TEXT PASSAGE:
+ + + + +

Neural Network Architecture
The architecture of a neural network consists of a complete mathematical description of the series of transformations that data undergoes as it passes through the neural network. The architecture determines what a model is able to learn or represent, and it therefore has a direct impact on the resulting accuracy of a model trained on any specific dataset. Unfortunately, it is (currently) impossible to describe what any particular architecture can learn or to precisely determine the representational needs of most datasets (especially image- or text-based datasets). Consequently, the process of finding an appropriate architecture ultimately requires experimentation.
The literature is full of strategies for finding or designing a suitable neural network architecture for any given dataset—broadly called Neural Architecture Search (NAS). These strategies are varyingly complex, varyingly parallelizable, varyingly hardware or time intensive, and varyingly successful. In this section, we aim to provide a strategy that anyone can follow and, with some luck, find a sufficiently good architecture that can be trained and become a suitable model.
A Simple Architecture Search Strategy
The following is a practitioner's guide to finding a suitable architecture. Before beginning, you should have a good idea of what suitable means for your application. Generally, suitable means satisfying some constraints: What is the minimum accuracy required to be useful? Or, how fast does the model need to be on my hardware? Each experiment (training run) you do with an architecture will provide you with data points that inform your future experiments. Conveniently, Chariot will track all your training runs so you can come back at any time to runs you have already completed to review or compare.

+ + + + +

GIVEN TASK 1:
Do these statements agree with the neural network architecture text? For each, answer yes or no and quote the text's deciding words. (a) Describing what any particular architecture can learn is currently possible. (b) Neural Architecture Search is the broad name for strategies that find or design a suitable architecture. (c) Chariot keeps track of training runs.
GIVEN TASK 2:
Please rewrite the paragraph beginning "The literature is full of strategies" in the neural network architecture text as a short bulleted list that keeps its main facts.
GIVEN TASK 3:
Extend the neural network architecture text with the next part of its search strategy, starting after its final sentence.
You won't need the lines placed after the text.

+ + + + +

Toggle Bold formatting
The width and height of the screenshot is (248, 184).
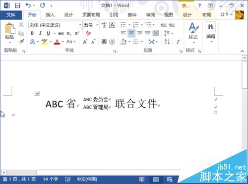click(32, 33)
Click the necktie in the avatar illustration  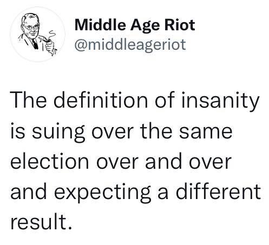point(35,44)
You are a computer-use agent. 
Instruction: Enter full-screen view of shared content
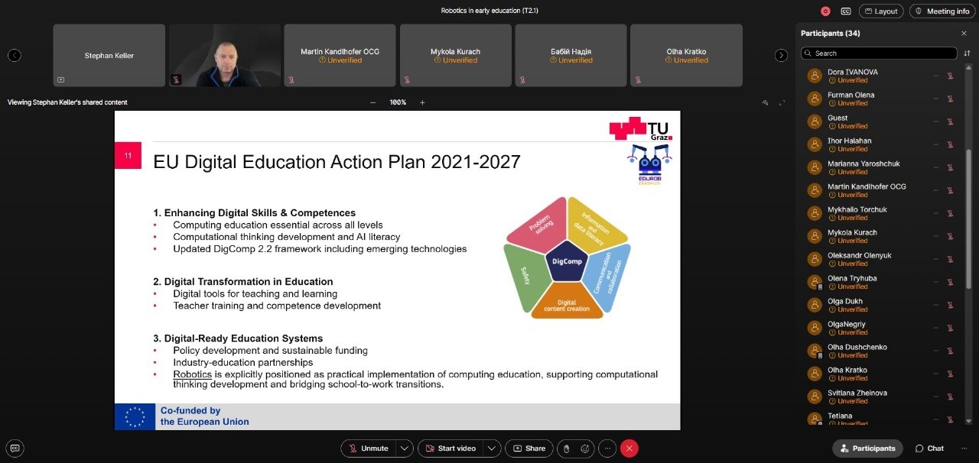[782, 102]
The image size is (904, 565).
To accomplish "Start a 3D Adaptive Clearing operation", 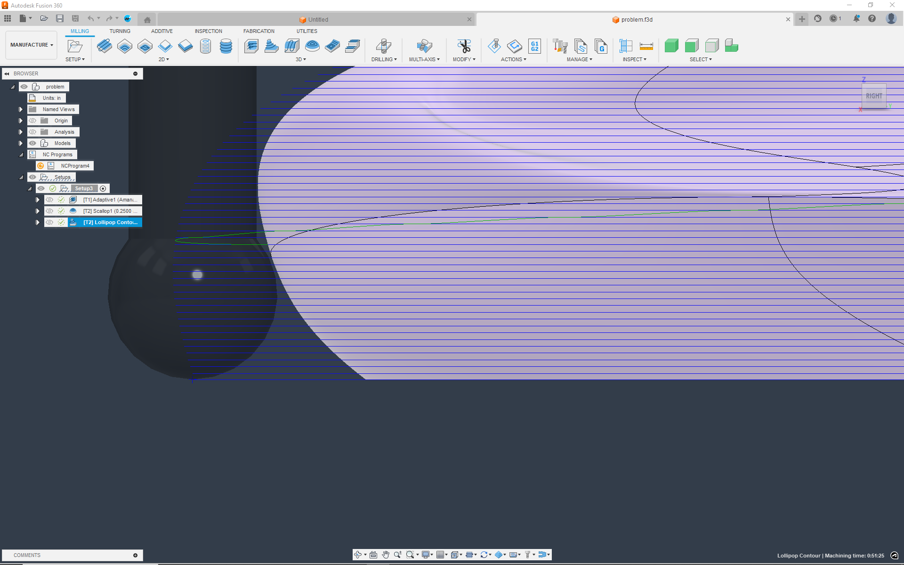I will point(251,47).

+ + + + +

OUTPUT 1:
(a) No: "it is (currently) impossible to describe what any particular architecture can learn"
(b) Yes: "broadly called Neural Architecture Search (NAS)"
(c) Yes: "Chariot will track all your training runs"

OUTPUT 2:
- Many published strategies exist for finding or designing a suitable architecture for a dataset, broadly called Neural Architecture Search (NAS).
- They vary in complexity, parallelizability, hardware or time demands, and success.
- This section offers a strategy anyone can follow to find an architecture good enough to train into a suitable model.

OUTPUT 3:
Step 1: Just pick an architecture to start.
Pick a starting architecture, and try training the model.
Chariot provides good defaults for a first choice of models.
For classification tasks, the default choice is ResNet18, which is the smallest model in the ResNet Family.
It is generally recommended to start small as the training will be faster and will allow you to get your first data point(s) quicker.
Step 2: Evaluate the results.
At each step, it is important to evaluate the suitability of the model and use that information to guide further iterations.
Training run metrics are computed and stored periodically during the run—users can specify the frequency at which these metrics are produced.
Metrics are available live during the run (for monitoring) on the Training Run > Metrics page.
After a successful training run and evaluation of the model, you will most likely be in one of the following scenarios (determine which, and follow the recommendation).
Scenario 1: Suitable
In this scenario, the model meets or exceeds all your suitability requirements.
You can stop here and just take the model you have now trained.
Or, you could try to find a better model.
If better means faster, you could experiment with architectures whose relative inference time is lower than this model—generally, either smaller models in the same family or trying another family of models.
If better means more accurate, you could try training the model longer, adding data (and training longer), or training a larger model.
If you choose to train a larger model, try to stay in the same family and incrementally increase the size/depth of the model,
e.g., substitute a ResNet34 model for a ResNet18 model (instead of jumping from ResNet18 all the way to a ResNet152 model).
Then, train and reevaluate.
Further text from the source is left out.